Today I Learned Mommy Ethan & Grandpa Had Been At Village Creek Park Where There Is No Statue Of Liberty

My handlebars are pointing at a real good clue as to where they are located.

A boy named Ethan, well, I assume Ethan is a boy, chalked a message saying "Mommy Ethan Grandpa Village Creek Park".

Yes, my handlebars were in Arlington at the Village Creek Natural Historical Area for my semi-regular Sunday wheel rolling with the Indian Ghosts who haunt this location.

According to the weather predictors today is the last day before the arrival of a Big Chill on Monday, dropping the temperature from today's near 80 to tomorrow's below freezing.

I suspect the strong wind that I was biking against today is associated with the incoming cold. The strong wind I was biking against today was not anywhere near as gusty as that which blew in my old home zone yesterday. Wind speeds in the 70 mph zone in the north end of Puget Sound.

I first learned of yesterday's Big Blow this morning via a picture of Seattle's Statue of Liberty getting hit by big waves. Usually Seattle's Statue of Liberty has a good buffer between where it stands and waves crashing on Alki Point Beach.

I then checked the West Seattle Blog and saw a lot of pictures of Puget Sound being wilder than I ever remember seeing it. I blogged about this on my Washington Blog in a blogging titled A Showstopper Storm Surge Slaps Waves at Seattle's Alki Point Statue of Liberty. That blogging has a picture of Seattle's Statue of Liberty under yesterday's water siege, along with a link to the West Seattle Blog.

There is a Statue of Liberty in Dallas, at Fair Park. The Dallas Statue of Liberty is never in any danger of getting hit by a storm surge....

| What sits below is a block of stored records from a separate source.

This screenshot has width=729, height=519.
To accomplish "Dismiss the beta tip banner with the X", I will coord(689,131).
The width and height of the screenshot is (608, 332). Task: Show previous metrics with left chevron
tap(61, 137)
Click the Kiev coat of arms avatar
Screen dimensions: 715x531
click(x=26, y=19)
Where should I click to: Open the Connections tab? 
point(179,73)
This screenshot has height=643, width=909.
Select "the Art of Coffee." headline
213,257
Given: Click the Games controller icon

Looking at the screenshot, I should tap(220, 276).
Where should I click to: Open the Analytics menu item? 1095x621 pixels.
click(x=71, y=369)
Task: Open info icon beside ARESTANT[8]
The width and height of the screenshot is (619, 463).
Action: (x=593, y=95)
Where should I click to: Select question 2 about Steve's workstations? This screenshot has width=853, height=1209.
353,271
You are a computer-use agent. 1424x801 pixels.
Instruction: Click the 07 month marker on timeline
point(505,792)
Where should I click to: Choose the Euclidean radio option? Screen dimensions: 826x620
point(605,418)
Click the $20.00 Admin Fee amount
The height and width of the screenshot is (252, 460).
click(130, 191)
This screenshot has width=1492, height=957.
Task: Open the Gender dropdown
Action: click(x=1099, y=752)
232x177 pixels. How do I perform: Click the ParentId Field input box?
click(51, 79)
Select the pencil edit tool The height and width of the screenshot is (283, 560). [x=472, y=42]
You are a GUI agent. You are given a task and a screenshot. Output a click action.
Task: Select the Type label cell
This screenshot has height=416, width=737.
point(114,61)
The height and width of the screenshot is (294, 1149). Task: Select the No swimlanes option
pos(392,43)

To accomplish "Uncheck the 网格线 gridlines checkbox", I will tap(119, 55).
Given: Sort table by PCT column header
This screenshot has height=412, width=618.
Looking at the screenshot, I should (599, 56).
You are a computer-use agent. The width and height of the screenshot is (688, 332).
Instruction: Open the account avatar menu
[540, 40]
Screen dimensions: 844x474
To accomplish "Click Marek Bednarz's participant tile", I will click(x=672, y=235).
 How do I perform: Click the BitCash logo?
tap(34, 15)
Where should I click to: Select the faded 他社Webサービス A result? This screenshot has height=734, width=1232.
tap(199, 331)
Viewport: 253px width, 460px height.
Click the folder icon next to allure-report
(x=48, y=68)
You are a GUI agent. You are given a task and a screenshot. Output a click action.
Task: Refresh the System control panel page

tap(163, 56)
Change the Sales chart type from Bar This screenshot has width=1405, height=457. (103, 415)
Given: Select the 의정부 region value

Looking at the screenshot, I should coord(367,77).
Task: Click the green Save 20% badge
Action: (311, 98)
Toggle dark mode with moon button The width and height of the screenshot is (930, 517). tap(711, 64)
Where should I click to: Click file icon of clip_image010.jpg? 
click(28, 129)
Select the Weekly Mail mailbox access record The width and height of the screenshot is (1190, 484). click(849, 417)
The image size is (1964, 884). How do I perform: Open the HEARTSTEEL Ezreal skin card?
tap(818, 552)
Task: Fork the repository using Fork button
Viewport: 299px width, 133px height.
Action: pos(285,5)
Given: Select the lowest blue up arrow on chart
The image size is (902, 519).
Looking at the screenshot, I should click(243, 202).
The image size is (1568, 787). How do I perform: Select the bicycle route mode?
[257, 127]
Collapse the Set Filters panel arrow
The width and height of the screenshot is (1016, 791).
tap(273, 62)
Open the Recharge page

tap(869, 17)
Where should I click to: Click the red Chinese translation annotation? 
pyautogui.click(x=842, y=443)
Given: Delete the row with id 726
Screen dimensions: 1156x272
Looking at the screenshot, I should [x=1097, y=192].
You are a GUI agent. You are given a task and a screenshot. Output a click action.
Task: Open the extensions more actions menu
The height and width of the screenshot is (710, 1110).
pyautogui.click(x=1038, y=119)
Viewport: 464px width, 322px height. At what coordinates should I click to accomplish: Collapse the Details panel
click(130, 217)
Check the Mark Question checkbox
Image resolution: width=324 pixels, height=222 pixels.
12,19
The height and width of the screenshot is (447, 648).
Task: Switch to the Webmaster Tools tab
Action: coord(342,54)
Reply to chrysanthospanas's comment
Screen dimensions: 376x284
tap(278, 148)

Saturday, November 29, 2014

Saturday Wheel Rolling In Gateway Park Before Town Talking Texas Grapefruit

For the first time in a long time I was back at my favorite Saturday photo op location in Gateway Park, prior to a visit to Town Talk.

Damage from a windstorm way back in late September, or was it early October, was the start of a long Gateway Park bike riding drought.

I saw the remains of a lot of chainsawed fallen trees today.

And the carpet of fallen leaves obliterated the trail in multiple locations, making the wheel rolling a bit more challenging than it is on a leaf free trail.

Post Thanksgiving Saturday at Town Talk was the most un-busy I've ever seen Town Talk on a Saturday.

Today's Town Talk Treasure Hunting yielded 6 cases of yogurt, 2 bags of Texas Ruby Red Grapefruit, extra sharp white cheddar cheese, 8 bags of beans, tofu, onions, carrots and bacon.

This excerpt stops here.